WRITTEN BY: Matt Busekroos | VIDEO BY: Nate Caldwell

Joseph Suarez began his academic journey on the west coast at Stanford University. At Stanford, Suarez earned his undergraduate degree in computer science and artificial intelligence. The Fairfield, Connecticut native made his way back to the east coast after a fruitful internship with Professor Phillip Isola. Suarez followed Isola to MIT where he is now in the process of earning his PhD studying multi-agent reinforcement learning methods and environments.  Suarez said a few of his colleagues are working on reinforcement learning, while others are working on various areas of computer vision.  “While you might think that areas of AI research would be pretty siloed, they're actually quite interrelated,” Suarez said. “We’re all constantly porting techniques from one subfield to another, so having many perspectives from different disciplines has been quite helpful.”

Suarez’s main project is neural MMO, which is a research platform designed to help understand and create multi-agent intelligence. He said it is heavily inspired by the classic game genre of massively multiplayer online games, which simulate hundreds to thousands of players in persistent virtual worlds with realistic economies and diverse task structure.  “Every player is doing something completely different and it resembles intelligence in the real world in a way that lots of the other environments and tasks we're using in reinforcement learning and agent-based intelligence as a whole right now, really don't,” Suarez said.  Suarez said one goal is to take the qualities of these sorts of games that are important to intelligence in the real world and bring them into reinforcement learning and agent-based research.  This project is both open source and designed to be computationally accessible, meaning that anyone, regardless of the hardware that they have access to can start working on contributing and using the project, according to Suarez.  

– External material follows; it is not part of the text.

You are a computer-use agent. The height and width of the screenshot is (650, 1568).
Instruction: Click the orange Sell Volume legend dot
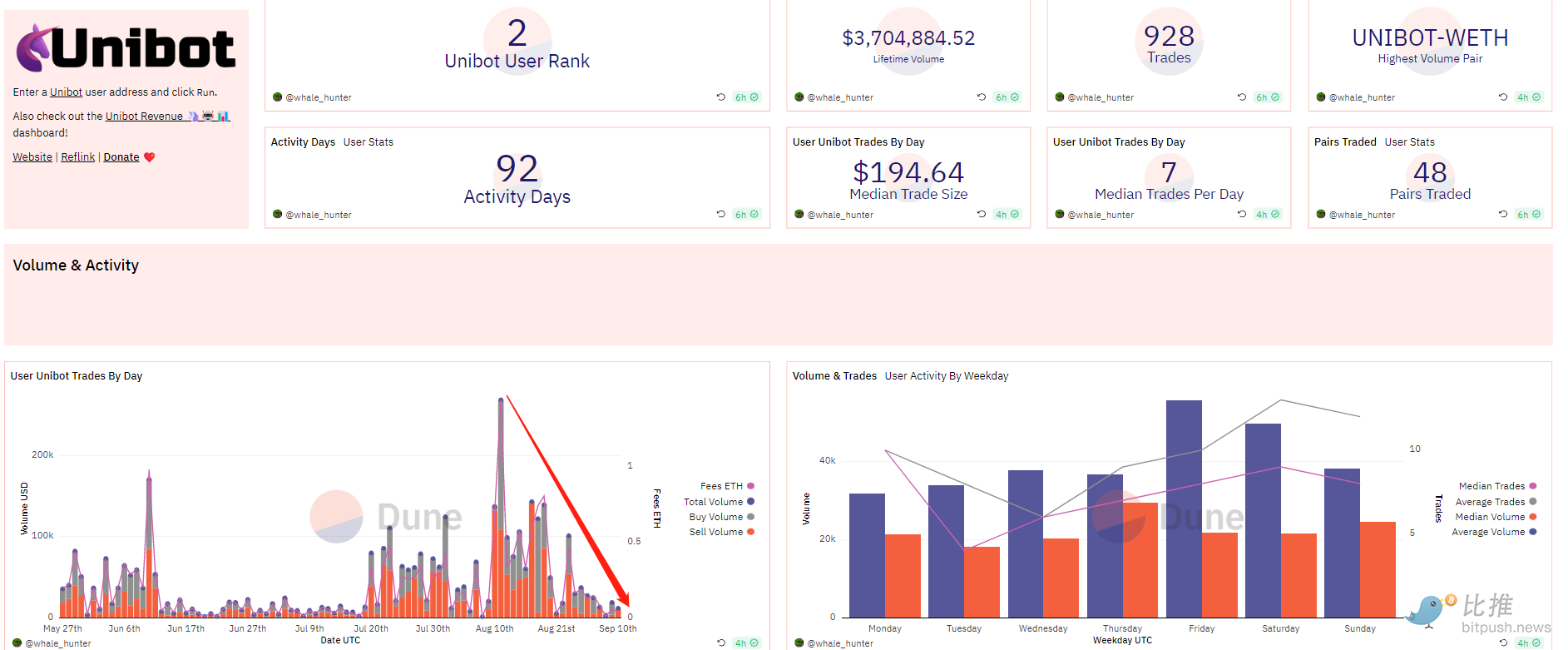pos(751,532)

The eventual goal of Suarez’s work is foundation policies, which refers to what is going on currently in large-scale vision and language research.  “In a nutshell, this is like what GPT-3 does but for interactive agents instead of text,” Suarez said. “Ultimately, you can cast almost all problems as agent-based tasks, but doing so intelligently is going to take a couple years in industry even after the tech has been developed.”  Suarez said general agent-based intelligence has the potential to solve seemingly unrelated real-world problems in a way that no other technology does.  “Ultimately, my work is going to need to scale beyond academia in order to find purchase,” Suarez said. “I view my PhD as time and space for prototyping tech that's too early for industry. I'd like to either start my own industry research organization in this direction or join up with an existing industry lab.”